Dopo la figuraccia rimediata a Messina e una giornata di riposo concessa dall’allenatore, questo pomeriggio i giallorossi daranno il via alla preparazione per la gara che li vedrà opposti alla Casertana seconda in classifica.

Alla ripresa degli allenamenti bisognerà valutare le condizioni fisiche di molti calciatori Diniz, Vinetot, D’Ambrosio, Bogliacino, Miccoli ed Abruzzese, inoltre,  in occasione della gara con la compagine campana, mister Franco Lerda, il cui ritorno in panchina non è stato dei più fortunati, non potrà disporre dell’esterno Lopez che, fattosi espellere in maniera scellerata, sarà squalificato dal Giudice Sportivo.

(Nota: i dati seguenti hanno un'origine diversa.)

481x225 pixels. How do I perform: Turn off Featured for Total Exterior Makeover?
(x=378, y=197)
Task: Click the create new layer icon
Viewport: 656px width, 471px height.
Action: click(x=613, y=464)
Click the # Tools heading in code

Sono tanti gli interrogativi da porsi in merito a questa squadra, in molti puntano l’indice sull’età avanzata dalla stragrande maggioranza degli uomini a disposizione del tecnico, ma se i motivi, fossero mentali?

Ci spieghiamo meglio. Quest’anno si è deciso di partire dalla zoccolo duro della passata stagione culminata con la delusione della finale persa contro il Frosinone. I più ritengono che la Serie B non si sia conquistata a causa di quella sconfitta, ma se si analizza bene il campionato passato si potrà notare che i salentini, la promozione al Campionato Cadetto l’hanno buttata al vento nel corso della stagione regolare.

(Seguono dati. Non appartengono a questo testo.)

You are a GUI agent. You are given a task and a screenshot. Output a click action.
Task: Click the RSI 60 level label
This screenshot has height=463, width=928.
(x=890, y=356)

Nel momento in cui avrebbero dovuto compiere il salto di qualità, hanno steccato le partite importanti denotando un grosso problema caratteriale. È accaduto contro il Frosinone, quando, subito il pareggio a causa di un rigore inventato, nel secondo tempo capitan Miccoli e compagni non sono scesi in campo e sono stati letteralmente dominati dalla compagine ciociara. Contro il Perugia, dove, nell’azione successiva al pareggio, si sono fatti infilare con  un goal preso su palla inattiva. A Viareggio, poi, sono stati letteralmente annichiliti da una formazione che non aveva più nulla da dire al torneo e che proveniva da un filotto di sconfitte consecutive e, infine, all’ultima giornata culminata con una sconfitta più che meritata ad opera del Pisa.

Ora il campionato è un altro, qualche giocatore nuovo è giunto, ma la maggioranza dei protagonisti è rimasta, così come è rimasta, quindi, la mancanza di carattere.

E pensare che quest’estate tutti hanno lanciato lo stesso proclama: “Siamo ancora arrabbiati per come è andata a finire, abbiamo voglia di riscattarci”. Bellissime parole e meravigliose intenzioni ma, appunto, solo parole ed intenzioni.